ABSTRACT

After the non-cooperation movement showed the Congress to be adept at turning the mechanisms of the justice system to their advantage, there were several distinct moves away from the formal legal system in the early 1930s. This chapter and the next one focus on the ways in which provincial governments in India sought to avoid using ordinary courts and prisons first when confronting non-violent protesters and then when searching for measures to end communal rioting. During the civil disobedience movement, local-level state forces developed new approaches in an effort to prevent Indians from participating in anti-colonial activities. This chapter examines two of the many alternatives to imprisonment used during this period. One of the most prominent methods adopted was to physically remove satyagrahis from the scene of protests, using force if necessary, but formally arresting as few as possible. As a result, the number and the severity of physical clashes which took place between police and protesters rose dramatically during the movement. These conflicts were transformed into a form of political drama as various political organisations used non-official enquiries into local level confrontations to try to further their own agendas.

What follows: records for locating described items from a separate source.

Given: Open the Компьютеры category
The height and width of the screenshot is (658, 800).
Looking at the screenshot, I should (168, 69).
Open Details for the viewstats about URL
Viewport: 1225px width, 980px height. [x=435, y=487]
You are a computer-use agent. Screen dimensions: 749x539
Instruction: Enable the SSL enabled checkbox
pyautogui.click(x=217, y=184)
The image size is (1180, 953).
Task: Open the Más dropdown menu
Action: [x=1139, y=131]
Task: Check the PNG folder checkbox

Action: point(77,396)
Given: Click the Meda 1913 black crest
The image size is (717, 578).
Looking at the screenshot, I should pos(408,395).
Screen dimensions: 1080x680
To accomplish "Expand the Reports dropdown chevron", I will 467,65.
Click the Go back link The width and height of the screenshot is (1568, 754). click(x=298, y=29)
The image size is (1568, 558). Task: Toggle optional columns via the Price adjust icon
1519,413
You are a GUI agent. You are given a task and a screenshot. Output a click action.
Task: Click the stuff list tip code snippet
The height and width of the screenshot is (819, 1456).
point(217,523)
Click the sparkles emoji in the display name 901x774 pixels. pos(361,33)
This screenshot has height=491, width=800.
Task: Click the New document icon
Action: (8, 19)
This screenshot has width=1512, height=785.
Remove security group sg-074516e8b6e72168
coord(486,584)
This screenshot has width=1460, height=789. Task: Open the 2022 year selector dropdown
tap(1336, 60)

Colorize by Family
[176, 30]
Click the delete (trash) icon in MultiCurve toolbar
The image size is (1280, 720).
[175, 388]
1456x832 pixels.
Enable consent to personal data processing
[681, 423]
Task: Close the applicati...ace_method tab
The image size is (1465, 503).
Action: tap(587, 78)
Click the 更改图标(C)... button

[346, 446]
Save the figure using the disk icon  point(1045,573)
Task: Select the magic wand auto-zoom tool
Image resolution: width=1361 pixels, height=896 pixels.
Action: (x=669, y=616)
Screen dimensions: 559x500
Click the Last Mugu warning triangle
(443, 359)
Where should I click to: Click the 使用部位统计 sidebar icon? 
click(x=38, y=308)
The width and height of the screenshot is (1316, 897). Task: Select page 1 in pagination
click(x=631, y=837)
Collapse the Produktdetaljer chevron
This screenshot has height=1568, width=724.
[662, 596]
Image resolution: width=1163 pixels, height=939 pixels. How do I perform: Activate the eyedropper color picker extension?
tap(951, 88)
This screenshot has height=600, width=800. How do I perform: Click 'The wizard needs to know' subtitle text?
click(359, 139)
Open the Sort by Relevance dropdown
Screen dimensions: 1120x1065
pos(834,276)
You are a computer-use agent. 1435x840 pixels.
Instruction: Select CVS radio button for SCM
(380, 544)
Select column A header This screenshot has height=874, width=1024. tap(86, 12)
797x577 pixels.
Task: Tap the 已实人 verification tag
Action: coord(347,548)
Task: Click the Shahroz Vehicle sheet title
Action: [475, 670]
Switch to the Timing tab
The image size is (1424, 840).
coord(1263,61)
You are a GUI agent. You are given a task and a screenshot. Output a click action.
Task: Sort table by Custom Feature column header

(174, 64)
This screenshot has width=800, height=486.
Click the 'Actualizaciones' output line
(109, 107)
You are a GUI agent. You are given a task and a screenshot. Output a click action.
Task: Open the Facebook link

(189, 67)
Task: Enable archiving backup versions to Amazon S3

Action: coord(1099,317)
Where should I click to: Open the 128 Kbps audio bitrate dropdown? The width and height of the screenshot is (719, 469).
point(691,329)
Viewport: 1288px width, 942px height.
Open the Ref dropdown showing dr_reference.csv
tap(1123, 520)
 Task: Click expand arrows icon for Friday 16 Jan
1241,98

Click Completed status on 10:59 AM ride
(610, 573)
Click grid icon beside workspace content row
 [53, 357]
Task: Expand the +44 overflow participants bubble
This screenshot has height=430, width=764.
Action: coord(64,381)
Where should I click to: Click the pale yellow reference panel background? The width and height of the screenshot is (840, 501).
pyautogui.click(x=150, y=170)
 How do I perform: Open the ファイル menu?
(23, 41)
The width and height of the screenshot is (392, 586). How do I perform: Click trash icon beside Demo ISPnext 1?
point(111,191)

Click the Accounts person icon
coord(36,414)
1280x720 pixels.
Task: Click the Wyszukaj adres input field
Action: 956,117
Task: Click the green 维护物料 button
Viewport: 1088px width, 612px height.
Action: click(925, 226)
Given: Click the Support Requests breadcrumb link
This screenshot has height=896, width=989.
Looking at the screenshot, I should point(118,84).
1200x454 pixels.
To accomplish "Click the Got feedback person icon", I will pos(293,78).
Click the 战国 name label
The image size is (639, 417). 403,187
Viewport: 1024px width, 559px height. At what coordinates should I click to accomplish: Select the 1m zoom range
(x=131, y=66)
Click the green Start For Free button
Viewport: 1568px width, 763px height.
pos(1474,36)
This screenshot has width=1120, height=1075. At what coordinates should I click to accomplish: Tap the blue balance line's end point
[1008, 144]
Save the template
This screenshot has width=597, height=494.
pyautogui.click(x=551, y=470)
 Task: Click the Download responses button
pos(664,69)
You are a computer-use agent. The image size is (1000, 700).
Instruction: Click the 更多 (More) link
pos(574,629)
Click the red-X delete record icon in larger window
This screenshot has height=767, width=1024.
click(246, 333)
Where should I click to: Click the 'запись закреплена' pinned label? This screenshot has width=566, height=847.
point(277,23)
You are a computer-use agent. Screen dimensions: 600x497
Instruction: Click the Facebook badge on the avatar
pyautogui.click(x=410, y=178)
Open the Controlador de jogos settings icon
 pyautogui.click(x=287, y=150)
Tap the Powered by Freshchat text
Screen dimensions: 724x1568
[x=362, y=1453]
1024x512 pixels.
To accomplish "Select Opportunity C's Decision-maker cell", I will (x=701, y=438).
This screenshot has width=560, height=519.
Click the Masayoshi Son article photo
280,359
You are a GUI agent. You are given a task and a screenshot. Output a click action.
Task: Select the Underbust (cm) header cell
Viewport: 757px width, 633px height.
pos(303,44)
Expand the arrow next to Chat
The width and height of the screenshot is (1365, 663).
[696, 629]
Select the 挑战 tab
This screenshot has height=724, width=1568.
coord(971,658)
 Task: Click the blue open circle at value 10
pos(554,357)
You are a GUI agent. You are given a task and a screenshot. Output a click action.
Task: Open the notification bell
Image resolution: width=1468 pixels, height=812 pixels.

The Congress high command was unable to ensure that all nationalist groups shared the same message, however. The first section argues, therefore, that the task of interpreting state violence may have been as likely to divide Indians as to unite them. As non-official enquiry committees proliferated, governments in India became increasingly reluctant to investigate, let alone to discipline, members of the police and bureaucracy for misconduct in their encounters with the population. The second purpose of this chapter is to analyse the programme developed by the Education Department in the United Provinces which endeavoured to use schools to penalise students and teachers for their participation in the civil disobedience movement. The plans were disrupted, however, by a combination of intra-governmental disobedience and popular resistance. These two very different types of contest brought individual state agents and civil intermediaries into the domain of confrontational politics, where their actions were drawn into larger partisan struggles.